Problem requirements
Transcribe word for word the lines of the material below, from the line containing "Locate an element" through the end of the material, inclusive, and leave the pictures out of your answer.

────────

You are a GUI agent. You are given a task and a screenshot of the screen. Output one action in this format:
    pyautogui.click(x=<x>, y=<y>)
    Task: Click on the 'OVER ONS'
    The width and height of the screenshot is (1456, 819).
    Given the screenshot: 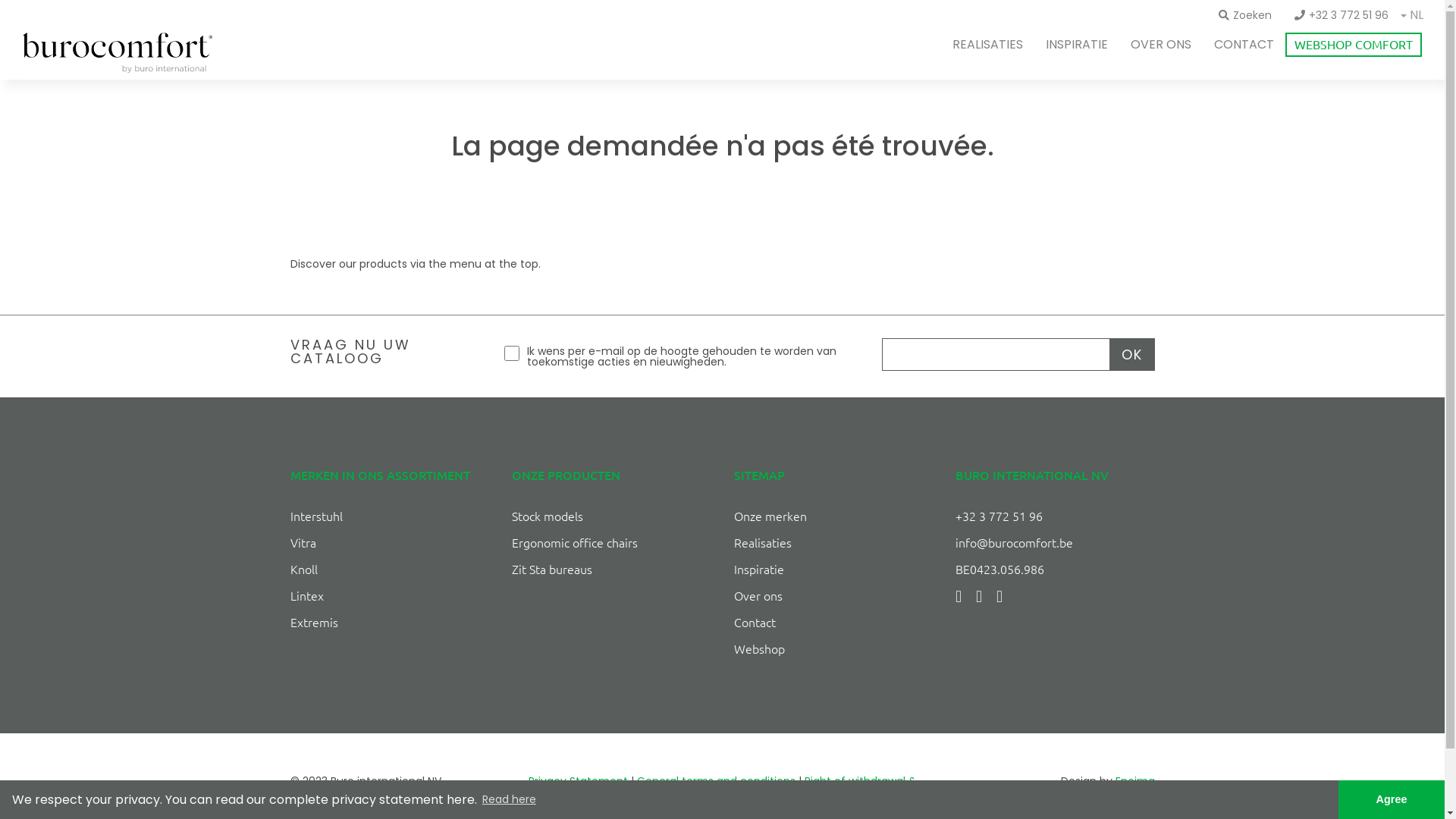 What is the action you would take?
    pyautogui.click(x=1160, y=43)
    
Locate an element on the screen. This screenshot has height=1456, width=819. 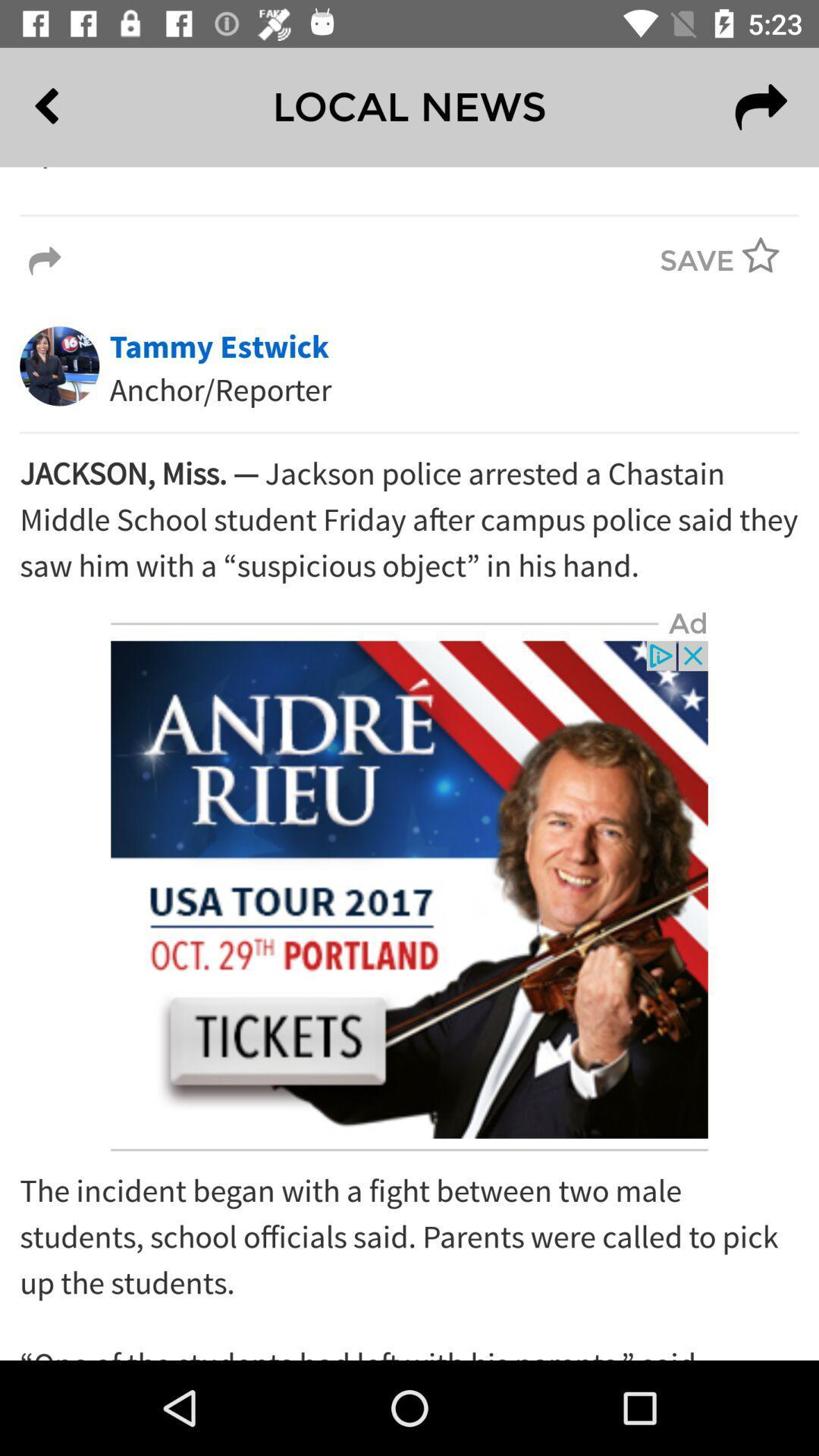
the redo icon is located at coordinates (761, 106).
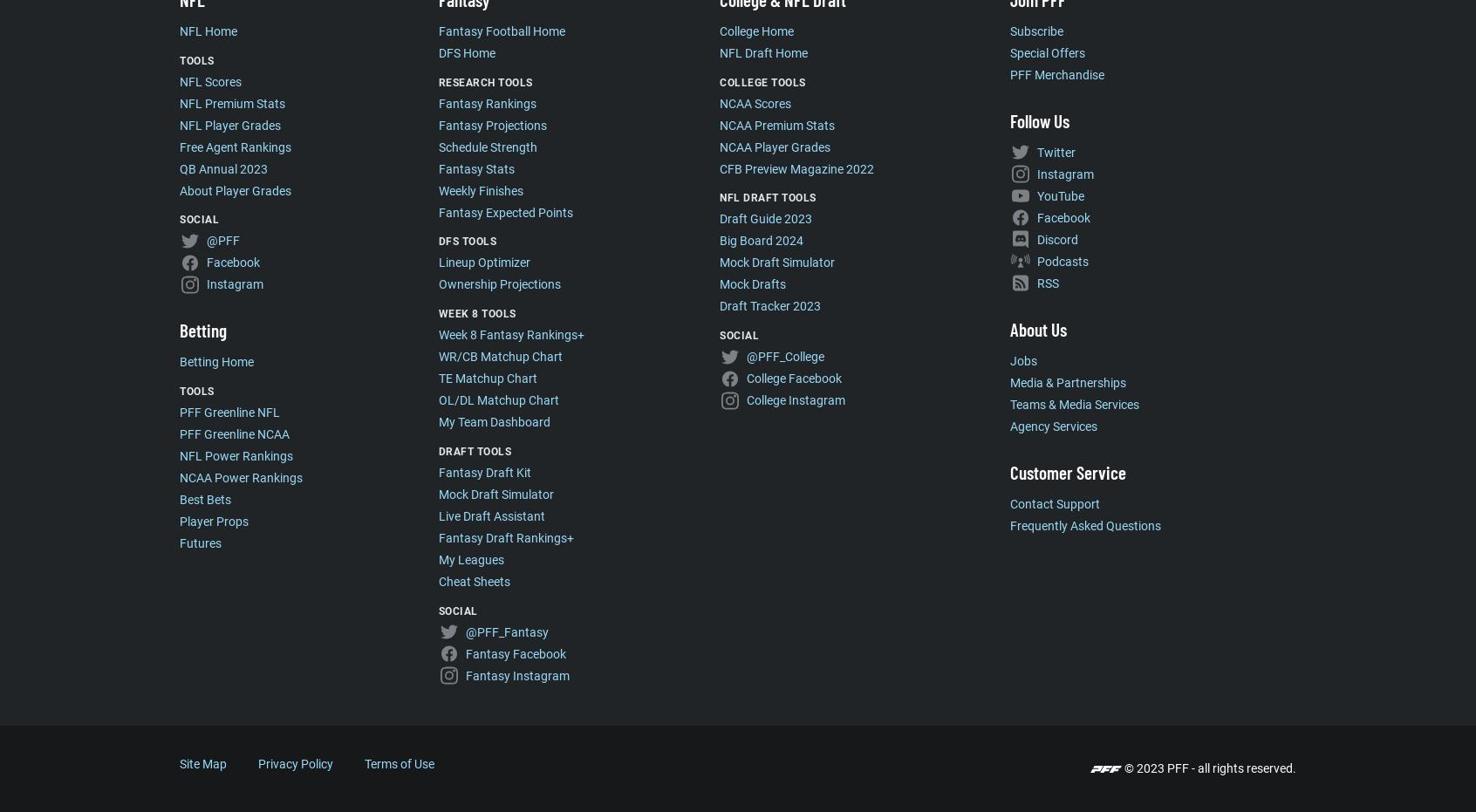 This screenshot has width=1476, height=812. I want to click on 'NFL Home', so click(208, 30).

────────

Answer in full
Locate an element on the screen. This screenshot has height=1456, width=819. 
the redo icon is located at coordinates (761, 106).
 This screenshot has width=1476, height=812. I want to click on 'NFL Home', so click(208, 30).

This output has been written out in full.